§ TASK PROMPT
Extract the lines from the one containing "The image size is (329, 226)." through the one containing "Open Quantum - Détermination", and copy them word for word.

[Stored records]
------------

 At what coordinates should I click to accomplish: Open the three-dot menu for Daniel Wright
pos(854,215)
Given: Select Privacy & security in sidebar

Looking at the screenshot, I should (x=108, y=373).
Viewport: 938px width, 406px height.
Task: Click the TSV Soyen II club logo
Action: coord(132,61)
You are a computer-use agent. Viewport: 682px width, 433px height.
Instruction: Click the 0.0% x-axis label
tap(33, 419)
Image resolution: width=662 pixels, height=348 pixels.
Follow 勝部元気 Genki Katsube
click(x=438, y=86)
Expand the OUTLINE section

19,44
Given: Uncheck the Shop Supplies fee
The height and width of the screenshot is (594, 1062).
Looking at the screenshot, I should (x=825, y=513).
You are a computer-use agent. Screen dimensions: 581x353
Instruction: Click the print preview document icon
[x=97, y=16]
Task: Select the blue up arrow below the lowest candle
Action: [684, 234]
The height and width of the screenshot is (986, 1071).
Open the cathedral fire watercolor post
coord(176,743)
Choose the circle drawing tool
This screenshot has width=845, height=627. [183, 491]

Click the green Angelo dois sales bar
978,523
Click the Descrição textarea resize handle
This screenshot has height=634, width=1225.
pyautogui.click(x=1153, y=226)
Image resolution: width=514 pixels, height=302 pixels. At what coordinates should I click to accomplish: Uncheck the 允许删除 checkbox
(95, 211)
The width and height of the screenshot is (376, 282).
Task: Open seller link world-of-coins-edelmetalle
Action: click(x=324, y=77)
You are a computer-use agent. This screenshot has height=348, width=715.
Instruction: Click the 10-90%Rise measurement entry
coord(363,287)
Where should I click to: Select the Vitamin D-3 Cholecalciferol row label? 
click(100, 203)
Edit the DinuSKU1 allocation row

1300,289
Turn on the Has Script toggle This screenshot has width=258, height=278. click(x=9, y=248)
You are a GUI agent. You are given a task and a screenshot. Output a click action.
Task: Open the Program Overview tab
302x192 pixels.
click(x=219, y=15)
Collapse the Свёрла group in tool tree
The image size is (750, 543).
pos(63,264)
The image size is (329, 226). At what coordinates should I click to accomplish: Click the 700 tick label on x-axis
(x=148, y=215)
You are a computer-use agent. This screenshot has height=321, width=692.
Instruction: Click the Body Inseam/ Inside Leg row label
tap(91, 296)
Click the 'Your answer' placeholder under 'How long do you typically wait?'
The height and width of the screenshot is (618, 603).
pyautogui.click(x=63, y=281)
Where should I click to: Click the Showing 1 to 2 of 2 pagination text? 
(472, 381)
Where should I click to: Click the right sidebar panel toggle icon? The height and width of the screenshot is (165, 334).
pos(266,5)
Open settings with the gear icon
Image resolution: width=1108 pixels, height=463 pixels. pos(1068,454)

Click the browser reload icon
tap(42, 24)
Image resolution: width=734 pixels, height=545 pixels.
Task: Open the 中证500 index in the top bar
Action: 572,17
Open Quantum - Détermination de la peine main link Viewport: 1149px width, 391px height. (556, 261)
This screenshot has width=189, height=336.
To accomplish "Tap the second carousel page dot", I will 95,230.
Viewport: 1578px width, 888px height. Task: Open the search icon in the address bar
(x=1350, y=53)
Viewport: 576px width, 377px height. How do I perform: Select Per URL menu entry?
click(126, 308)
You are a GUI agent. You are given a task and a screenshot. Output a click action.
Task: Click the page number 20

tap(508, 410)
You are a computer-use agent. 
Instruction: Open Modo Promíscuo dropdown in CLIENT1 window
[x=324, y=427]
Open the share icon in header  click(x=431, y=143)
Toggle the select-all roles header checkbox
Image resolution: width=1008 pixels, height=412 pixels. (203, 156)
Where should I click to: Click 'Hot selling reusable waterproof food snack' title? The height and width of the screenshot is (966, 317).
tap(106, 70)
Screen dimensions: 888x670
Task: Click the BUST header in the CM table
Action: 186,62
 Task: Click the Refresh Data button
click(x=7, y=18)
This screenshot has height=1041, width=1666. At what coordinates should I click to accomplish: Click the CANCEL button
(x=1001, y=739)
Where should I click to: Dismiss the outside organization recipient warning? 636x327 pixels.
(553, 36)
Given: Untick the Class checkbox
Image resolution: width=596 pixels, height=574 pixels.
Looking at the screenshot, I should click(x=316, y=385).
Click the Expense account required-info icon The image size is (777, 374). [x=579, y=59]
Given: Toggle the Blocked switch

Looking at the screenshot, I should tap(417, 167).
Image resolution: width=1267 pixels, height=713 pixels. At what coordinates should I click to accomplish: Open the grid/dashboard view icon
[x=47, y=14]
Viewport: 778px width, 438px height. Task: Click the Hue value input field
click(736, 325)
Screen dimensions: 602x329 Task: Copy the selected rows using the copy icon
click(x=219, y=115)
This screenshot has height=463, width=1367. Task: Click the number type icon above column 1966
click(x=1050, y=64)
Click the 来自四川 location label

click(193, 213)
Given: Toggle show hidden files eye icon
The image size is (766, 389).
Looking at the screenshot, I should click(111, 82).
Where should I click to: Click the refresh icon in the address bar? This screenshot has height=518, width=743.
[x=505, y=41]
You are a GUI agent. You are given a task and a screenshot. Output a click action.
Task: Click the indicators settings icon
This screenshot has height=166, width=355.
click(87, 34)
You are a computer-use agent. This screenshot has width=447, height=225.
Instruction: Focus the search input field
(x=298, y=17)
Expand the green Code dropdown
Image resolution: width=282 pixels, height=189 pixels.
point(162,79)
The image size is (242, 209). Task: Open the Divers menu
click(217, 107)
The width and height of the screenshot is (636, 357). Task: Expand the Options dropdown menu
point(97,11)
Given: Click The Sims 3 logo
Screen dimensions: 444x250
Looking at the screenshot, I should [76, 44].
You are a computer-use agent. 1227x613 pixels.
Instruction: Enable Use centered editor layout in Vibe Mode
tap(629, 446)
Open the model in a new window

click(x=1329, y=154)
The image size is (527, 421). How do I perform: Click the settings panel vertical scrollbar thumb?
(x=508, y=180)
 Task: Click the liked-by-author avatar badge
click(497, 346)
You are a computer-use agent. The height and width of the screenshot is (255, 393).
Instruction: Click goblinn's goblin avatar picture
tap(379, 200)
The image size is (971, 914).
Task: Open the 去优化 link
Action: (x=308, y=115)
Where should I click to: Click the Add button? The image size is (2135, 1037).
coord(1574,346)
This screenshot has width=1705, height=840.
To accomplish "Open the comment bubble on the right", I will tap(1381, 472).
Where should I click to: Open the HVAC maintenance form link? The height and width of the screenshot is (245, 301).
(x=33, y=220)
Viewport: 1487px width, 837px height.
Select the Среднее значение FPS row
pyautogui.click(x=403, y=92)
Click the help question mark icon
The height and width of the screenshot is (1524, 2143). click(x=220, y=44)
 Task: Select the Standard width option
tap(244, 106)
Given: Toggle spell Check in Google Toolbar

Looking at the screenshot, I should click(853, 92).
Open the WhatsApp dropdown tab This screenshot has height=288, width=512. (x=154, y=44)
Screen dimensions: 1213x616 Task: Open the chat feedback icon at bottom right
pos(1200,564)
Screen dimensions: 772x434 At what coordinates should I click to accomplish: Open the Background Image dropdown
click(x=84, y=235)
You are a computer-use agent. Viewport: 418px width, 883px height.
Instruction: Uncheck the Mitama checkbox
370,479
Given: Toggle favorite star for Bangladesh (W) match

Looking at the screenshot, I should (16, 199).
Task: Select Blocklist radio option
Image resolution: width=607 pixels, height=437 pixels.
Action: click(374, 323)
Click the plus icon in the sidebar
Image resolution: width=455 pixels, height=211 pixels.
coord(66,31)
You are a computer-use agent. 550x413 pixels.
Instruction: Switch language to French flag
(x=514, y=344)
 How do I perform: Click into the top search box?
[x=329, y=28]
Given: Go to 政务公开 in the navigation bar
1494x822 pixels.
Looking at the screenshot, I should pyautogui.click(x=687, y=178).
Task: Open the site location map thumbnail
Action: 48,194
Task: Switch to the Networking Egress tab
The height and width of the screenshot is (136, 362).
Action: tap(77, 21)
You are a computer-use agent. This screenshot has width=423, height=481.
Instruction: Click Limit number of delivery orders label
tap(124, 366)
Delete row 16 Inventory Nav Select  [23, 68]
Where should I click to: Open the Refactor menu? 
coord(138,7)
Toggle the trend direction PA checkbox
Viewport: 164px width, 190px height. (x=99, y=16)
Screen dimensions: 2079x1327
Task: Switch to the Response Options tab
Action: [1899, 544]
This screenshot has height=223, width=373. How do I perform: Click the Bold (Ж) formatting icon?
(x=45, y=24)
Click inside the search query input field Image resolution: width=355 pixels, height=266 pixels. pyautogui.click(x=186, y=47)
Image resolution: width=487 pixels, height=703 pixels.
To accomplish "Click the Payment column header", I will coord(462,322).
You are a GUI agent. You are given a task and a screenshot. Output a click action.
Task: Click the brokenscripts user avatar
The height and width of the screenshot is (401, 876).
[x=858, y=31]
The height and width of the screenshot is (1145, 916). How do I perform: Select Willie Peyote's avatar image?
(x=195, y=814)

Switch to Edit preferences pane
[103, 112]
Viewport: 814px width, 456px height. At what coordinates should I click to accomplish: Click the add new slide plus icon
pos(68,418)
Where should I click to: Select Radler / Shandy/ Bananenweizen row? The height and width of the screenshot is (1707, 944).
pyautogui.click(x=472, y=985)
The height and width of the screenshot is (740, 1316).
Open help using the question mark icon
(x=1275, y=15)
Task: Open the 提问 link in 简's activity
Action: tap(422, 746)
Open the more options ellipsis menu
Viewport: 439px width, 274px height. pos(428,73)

------------

§ RESULT OF THE EXERCISE
The image size is (329, 226). At what coordinates should I click to accomplish: Click the 700 tick label on x-axis
(x=148, y=215)
You are a computer-use agent. This screenshot has height=321, width=692.
Instruction: Click the Body Inseam/ Inside Leg row label
tap(91, 296)
Click the 'Your answer' placeholder under 'How long do you typically wait?'
The height and width of the screenshot is (618, 603).
pyautogui.click(x=63, y=281)
Where should I click to: Click the Showing 1 to 2 of 2 pagination text? 
(472, 381)
Where should I click to: Click the right sidebar panel toggle icon? The height and width of the screenshot is (165, 334).
pos(266,5)
Open settings with the gear icon
Image resolution: width=1108 pixels, height=463 pixels. pos(1068,454)

Click the browser reload icon
tap(42, 24)
Image resolution: width=734 pixels, height=545 pixels.
Task: Open the 中证500 index in the top bar
Action: 572,17
Open Quantum - Détermination de la peine main link Viewport: 1149px width, 391px height. (556, 261)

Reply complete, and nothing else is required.